Your instructions:
Rewrite the lines starting at the one containing "Tap the Haraj watermark logo" and ending at the last line, swapping "watermark" for "translucent" and changing nothing else. Leave the pictures out of your answer.

# Records to use start

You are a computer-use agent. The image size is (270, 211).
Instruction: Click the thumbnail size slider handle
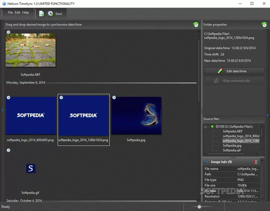199,207
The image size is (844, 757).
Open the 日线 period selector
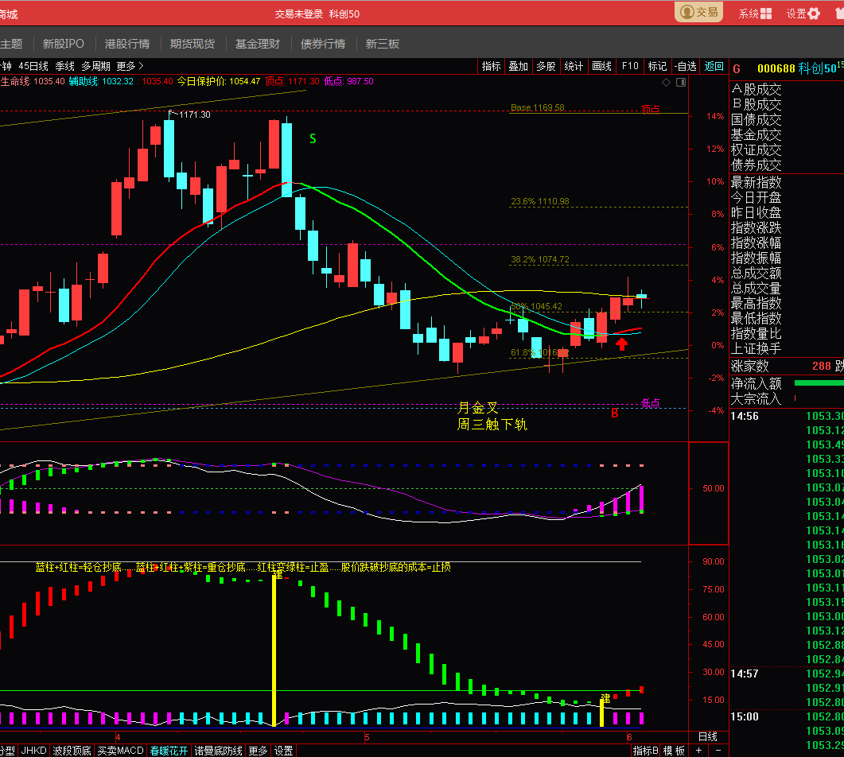(708, 736)
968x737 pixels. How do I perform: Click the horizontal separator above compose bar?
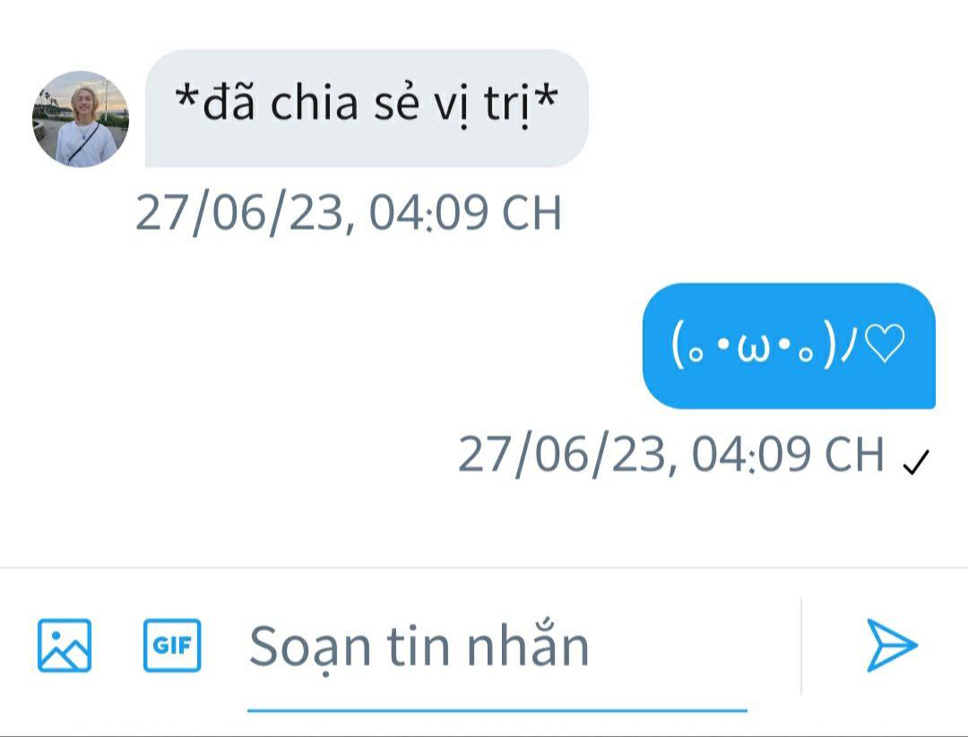click(x=484, y=568)
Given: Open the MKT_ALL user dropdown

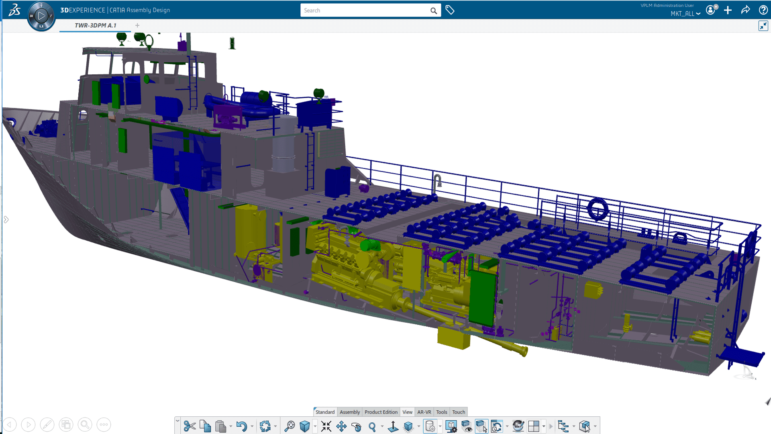Looking at the screenshot, I should [685, 14].
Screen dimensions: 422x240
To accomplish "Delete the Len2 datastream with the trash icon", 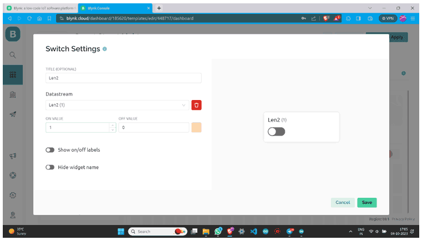I will pos(196,105).
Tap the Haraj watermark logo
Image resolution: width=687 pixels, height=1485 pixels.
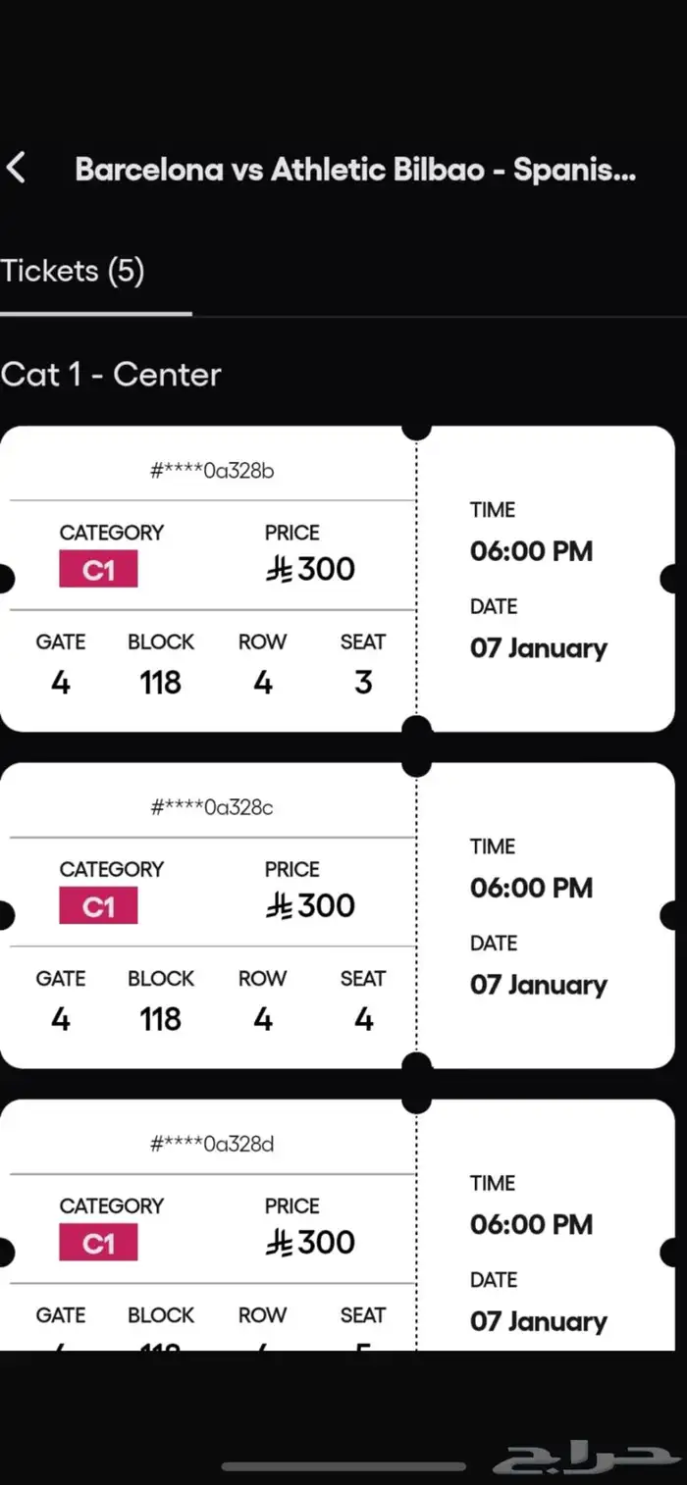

# Records to use end

Exercise output:
Tap the Haraj translucent logo
Image resolution: width=687 pixels, height=1485 pixels.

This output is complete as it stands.